Part of this disavowal came from my annoyance with the possessive apostrophe in "women's history." Just because I was female didn't mean this was more my history than the male sitting next to me. I felt that with that apostrophe came the presumption that because I was a woman I should be interested in women's history. And I don't take kindly to presumptions. I was grateful for the civil rights this history had given me, but I was equally thankful for other gifts from my predecessors, like germ theory and the Emancipation Proclamation. I was a human. My history was the history of humanity - of women and men, West and East, Emperor and colonist, Native and settler. It was all my inheritance, and everyone else's too.
But as I went further along in my education, my confidence started to crack. I learned that the most crucial years of my career would coincide with the healthiest period in my life to bear children. Suddenly The Feminine Mystique hit me harder than before. I read of the history of gendered violence alongside current news stories of missing girls. I compared the suffrage movement to the battles my mother was fighting in our Synagogue for egalitarian services. It was becoming increasingly clear that women's history carried a significance I had not previously considered.
These academic epiphanies coincided roughly with the birth of my niece. As my family prepared to welcome her, I thought back to my own childhood. No doubt about it, young Shira was a tomboy. I hated dresses and the colour pink. I quit ballet for soccer. My best friends were boys. It dawned on me that this proclivity to eschew anything "feminine" stemmed from my ambition. I wanted to be the leader of a country or a company, to be respected and important, to have an interesting and exciting life.
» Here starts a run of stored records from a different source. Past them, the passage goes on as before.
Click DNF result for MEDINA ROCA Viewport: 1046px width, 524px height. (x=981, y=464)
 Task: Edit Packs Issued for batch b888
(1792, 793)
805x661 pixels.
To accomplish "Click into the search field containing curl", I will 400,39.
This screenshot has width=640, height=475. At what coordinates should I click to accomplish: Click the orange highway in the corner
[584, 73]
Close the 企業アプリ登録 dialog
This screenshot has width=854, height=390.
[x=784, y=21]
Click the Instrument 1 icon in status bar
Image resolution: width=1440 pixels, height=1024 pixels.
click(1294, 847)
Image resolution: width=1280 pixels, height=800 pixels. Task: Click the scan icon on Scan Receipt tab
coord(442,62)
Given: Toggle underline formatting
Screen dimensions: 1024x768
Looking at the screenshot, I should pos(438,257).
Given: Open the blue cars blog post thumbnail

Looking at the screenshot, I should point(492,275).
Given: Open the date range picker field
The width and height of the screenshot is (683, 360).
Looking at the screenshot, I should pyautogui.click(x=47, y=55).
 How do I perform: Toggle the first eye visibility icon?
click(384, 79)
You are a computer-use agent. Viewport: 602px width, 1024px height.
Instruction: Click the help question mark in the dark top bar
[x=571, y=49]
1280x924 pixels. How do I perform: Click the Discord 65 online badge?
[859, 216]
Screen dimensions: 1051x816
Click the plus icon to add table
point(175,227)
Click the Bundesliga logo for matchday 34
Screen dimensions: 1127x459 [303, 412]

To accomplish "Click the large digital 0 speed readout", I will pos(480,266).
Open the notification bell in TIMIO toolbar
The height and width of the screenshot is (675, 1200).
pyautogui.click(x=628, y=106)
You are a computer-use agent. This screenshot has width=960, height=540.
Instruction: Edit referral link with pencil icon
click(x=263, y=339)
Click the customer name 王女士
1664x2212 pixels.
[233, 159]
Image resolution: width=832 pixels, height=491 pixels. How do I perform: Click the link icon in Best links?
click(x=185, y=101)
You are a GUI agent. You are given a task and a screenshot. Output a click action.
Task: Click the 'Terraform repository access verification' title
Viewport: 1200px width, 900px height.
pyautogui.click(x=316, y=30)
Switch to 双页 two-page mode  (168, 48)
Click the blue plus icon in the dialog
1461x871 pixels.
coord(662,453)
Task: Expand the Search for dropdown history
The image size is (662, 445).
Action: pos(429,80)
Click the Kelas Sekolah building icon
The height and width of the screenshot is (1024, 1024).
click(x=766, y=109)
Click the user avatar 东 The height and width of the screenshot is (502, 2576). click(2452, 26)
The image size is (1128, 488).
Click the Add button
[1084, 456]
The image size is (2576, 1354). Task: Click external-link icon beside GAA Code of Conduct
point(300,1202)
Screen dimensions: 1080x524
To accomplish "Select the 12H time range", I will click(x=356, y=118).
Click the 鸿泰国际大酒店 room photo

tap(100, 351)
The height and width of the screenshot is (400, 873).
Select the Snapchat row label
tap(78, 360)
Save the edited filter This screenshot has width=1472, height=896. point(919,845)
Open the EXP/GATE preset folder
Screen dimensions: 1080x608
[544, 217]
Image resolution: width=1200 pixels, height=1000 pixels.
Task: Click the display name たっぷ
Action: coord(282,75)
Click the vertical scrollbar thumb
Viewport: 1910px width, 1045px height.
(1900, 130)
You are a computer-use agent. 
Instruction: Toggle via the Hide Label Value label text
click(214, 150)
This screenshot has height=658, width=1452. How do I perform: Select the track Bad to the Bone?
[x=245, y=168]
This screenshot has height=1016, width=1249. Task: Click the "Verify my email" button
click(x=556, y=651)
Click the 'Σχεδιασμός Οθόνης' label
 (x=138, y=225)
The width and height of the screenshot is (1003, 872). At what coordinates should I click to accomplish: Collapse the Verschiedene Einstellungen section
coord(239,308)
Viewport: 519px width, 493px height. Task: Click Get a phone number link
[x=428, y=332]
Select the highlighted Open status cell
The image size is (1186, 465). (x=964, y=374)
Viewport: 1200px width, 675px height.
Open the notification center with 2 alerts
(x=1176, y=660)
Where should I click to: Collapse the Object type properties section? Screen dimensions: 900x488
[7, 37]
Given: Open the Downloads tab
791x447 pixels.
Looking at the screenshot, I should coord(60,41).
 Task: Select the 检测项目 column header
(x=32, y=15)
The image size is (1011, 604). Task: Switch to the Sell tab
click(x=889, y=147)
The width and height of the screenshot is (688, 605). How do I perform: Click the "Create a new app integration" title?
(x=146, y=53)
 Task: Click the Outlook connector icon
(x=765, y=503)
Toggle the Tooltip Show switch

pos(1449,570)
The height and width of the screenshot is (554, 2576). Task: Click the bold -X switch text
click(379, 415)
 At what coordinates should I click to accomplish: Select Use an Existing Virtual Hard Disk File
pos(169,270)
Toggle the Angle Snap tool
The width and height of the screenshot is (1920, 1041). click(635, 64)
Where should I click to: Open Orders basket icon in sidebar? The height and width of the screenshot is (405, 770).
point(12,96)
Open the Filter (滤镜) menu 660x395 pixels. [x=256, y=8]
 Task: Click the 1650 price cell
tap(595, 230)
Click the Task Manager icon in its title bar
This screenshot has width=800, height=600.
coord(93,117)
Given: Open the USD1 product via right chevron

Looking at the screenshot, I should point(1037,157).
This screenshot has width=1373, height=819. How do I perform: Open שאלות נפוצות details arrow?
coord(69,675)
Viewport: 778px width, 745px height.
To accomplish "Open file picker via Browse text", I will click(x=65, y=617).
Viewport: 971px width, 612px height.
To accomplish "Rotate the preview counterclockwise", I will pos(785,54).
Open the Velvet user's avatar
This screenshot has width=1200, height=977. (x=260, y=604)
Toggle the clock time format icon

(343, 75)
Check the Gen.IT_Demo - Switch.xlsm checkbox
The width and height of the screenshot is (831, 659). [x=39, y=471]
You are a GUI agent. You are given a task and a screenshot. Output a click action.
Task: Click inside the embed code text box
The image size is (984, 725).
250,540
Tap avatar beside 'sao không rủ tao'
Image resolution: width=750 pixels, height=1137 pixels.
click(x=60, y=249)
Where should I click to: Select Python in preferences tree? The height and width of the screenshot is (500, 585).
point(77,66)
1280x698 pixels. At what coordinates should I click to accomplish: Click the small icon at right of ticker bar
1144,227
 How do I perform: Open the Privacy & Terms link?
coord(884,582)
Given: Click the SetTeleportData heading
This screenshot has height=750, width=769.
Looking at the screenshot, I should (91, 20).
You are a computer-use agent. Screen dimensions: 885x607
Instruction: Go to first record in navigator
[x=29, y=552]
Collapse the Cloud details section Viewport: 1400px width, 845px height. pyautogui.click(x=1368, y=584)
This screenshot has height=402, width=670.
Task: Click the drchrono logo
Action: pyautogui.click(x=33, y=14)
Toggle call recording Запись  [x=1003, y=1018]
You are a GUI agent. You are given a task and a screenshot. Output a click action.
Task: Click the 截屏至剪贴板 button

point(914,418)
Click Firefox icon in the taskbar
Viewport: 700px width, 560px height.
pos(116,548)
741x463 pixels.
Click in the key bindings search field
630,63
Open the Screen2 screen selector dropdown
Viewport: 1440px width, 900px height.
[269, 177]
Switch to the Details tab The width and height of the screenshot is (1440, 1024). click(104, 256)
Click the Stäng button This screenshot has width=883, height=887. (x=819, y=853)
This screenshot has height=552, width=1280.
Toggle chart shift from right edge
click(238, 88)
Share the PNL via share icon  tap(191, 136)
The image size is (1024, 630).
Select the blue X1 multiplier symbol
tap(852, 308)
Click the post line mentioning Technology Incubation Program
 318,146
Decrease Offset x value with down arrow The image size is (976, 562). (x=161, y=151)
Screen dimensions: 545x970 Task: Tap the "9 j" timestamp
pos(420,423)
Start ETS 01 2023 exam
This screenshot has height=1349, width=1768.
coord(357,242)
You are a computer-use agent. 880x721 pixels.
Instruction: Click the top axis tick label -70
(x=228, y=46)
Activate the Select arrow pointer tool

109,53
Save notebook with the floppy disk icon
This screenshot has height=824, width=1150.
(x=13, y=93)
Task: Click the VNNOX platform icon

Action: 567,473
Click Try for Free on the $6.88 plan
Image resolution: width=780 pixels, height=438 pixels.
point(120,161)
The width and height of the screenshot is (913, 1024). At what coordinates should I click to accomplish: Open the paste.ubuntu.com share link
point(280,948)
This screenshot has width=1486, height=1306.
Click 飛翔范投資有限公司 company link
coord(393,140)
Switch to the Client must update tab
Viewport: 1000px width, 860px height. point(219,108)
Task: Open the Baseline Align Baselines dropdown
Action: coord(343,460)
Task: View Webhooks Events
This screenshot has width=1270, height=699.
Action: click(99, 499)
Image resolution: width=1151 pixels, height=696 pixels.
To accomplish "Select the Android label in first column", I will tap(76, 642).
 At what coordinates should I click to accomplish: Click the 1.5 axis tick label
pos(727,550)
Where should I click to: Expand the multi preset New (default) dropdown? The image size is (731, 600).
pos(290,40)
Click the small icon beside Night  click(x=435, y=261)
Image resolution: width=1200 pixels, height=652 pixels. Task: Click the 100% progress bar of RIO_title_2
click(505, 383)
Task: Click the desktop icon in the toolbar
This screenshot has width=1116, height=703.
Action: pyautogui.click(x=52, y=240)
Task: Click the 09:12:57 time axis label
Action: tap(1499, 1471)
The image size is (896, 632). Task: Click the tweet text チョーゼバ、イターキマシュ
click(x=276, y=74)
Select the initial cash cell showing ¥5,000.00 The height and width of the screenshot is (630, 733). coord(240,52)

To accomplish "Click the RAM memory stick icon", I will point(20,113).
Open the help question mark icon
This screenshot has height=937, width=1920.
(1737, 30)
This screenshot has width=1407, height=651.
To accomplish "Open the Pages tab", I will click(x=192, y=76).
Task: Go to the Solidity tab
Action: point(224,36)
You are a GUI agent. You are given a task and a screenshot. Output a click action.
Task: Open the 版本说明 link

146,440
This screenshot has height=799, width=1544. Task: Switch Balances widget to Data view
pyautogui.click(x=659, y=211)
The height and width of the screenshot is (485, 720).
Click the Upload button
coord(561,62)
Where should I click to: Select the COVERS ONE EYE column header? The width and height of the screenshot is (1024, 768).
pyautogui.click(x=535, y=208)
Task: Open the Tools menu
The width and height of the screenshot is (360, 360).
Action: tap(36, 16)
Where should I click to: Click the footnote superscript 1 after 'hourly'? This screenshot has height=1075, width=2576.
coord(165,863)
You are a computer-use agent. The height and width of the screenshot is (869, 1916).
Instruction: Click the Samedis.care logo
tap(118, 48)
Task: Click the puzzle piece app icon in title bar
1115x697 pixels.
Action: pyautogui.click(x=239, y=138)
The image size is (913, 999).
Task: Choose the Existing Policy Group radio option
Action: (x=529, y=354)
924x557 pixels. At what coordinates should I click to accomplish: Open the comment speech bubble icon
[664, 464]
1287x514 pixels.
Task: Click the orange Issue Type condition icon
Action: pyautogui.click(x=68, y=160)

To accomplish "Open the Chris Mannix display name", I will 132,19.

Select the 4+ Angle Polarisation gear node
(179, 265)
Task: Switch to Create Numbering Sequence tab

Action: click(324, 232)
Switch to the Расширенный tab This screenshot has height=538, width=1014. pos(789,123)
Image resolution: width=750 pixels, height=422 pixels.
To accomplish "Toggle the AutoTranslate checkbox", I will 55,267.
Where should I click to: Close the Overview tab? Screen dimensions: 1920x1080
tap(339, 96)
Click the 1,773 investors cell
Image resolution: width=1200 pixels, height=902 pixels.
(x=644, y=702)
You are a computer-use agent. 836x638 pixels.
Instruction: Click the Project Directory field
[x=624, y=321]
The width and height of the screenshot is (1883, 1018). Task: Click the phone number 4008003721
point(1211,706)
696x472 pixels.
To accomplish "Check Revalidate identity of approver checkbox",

And from what I could tell from society, and especially TV, those sorts of people were men. So I tried to be like them as best I could.
Hallie's arrival sharpened my newfound sensitivities. Within days of her birth, people were already making jokes about which baby boy she was going to marry. I felt like responding that her life goal did not have to be to get married. I realized it didn't have to be mine, either. Her dollhouse came with a mother, father, and baby. With this idea inculcated before age one, how could I ever teach her that families came in so many other variations? And as everyone, myself included, gushed over her looks and clothes, I hoped that her self-worth would never be dependent on such compliments. We all meant well, but I thought back to my own girlhood and feared the potential impact. With all this talk of wifehood and playing house and prettiness, I worried Hallie would learn that she had to be a man to be anything substantial in the world.
I knew that nobody wanted this for Hallie. And that nobody had wanted it for me, either. Social structures and norms conditioned all of us to see normalcy as natural. But I wanted to change that. I wanted to teach everyone in my life that there was no biological basis for gender. That if society had made a culture in which women are paid less and objectified more, then it could unmake it too. I wanted Hallie to grow up in a world in which being a girl didn't constrain her options.
That's when I became a feminist. And realized I had been one all along.